The dirt road maze in our Arizona forests covers hundreds of miles.  It’s quite possible to drive all day without encountering another human being.  I once ended up at a place called Wildcat Canyon at midnight after taking a wrong turn on a wet rocky mountain road.

Cell phones are problematical in the high country. It would have helped if there had been a back woods road map on board. Fortunately there was a GPS that worked.

Wildcat Canyon in the moonlight was well worth visiting. The heavens were open above without a trace of man made light. The impact was awe inspiring. As we intuitively agree, everything fits together or we’d be random atoms.

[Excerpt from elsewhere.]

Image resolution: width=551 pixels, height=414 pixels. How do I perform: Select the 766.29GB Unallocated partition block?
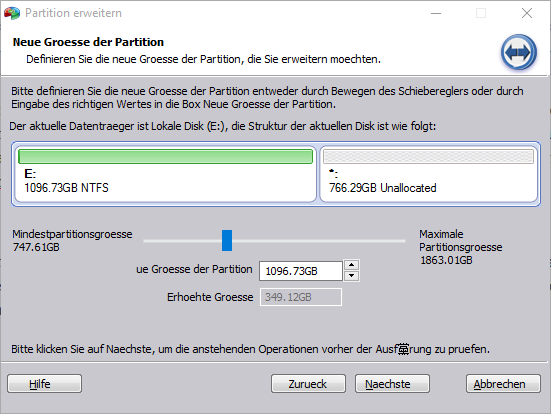coord(428,174)
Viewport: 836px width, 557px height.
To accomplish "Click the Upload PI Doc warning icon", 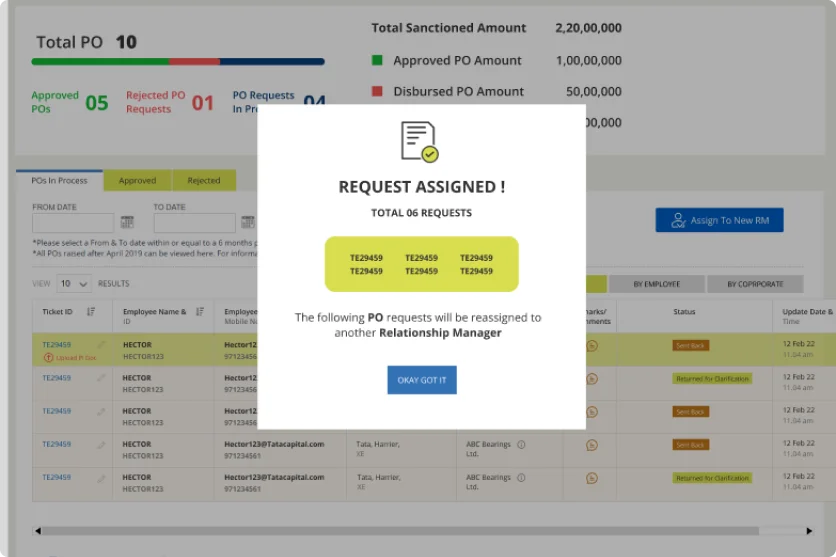I will (48, 357).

Although, it may seem random to the casual observer, we scientifically know that the cosmos is unified from the quantum level of physics up with the classical level of physics and back again through fundamental forces we have barely begun to understand.

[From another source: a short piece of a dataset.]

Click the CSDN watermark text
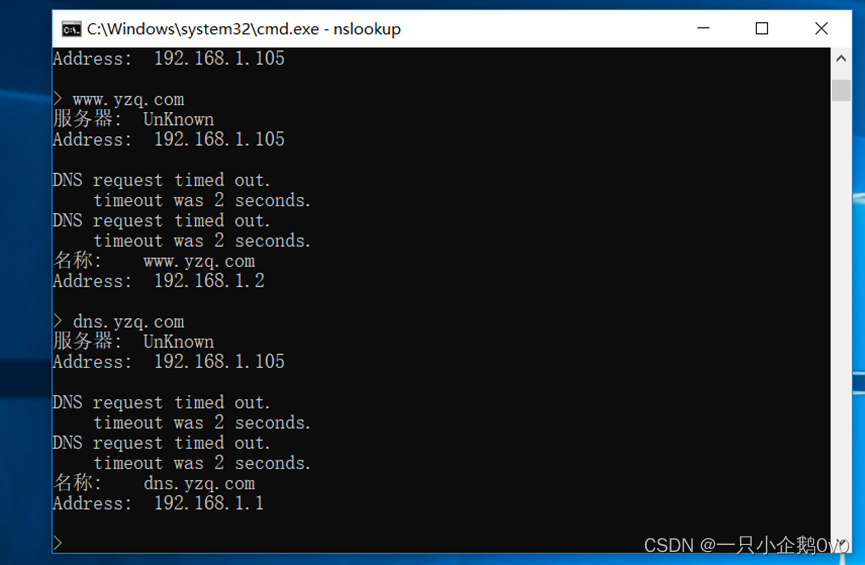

Einstein’s theories prove that the cosmos turns inside out without breaking.  Slight earthly energy shifts can modify and potentially eliminate all life on earth.  There’s no need to contribute to the problem by aggravating the negative effects of climate shift through either our deliberate negative action or our thoughtless lack of action.

It’s difficult to understand why we’re fussing and fuming as though we owned the earth, the moon, the sun, and the stars. There’s consensus on the body of scientific fact that supports a holistic understanding of our relative insignificance and our corresponding responsibilities as a consciously aware biological species which is presently the dominate life form on a remote garden planet.

Signs of our cultural crisis of consciousness are clear. Science is ignored or denied unless convenient and/or profitable. World economics are systemically corrupt. Slick politicians twist reality on its ear without regard for truth, justice, liberty, or equality.

Knowledge, understanding and wisdom are disparaged.

Insanity, driven by both conscious and unconscious human fears, masquerades as truth and reason.  War is profitable and encouraged. Our politicians know better if they have any awareness or compassion at all in their hearts and souls.  It seems that even when most politicians are aware of reality to some degree, they simply don’t care for much beyond themselves in the long run.  Political ends justify the means without regard and without regret.  Hyper concentrated economic power takes no prisoners.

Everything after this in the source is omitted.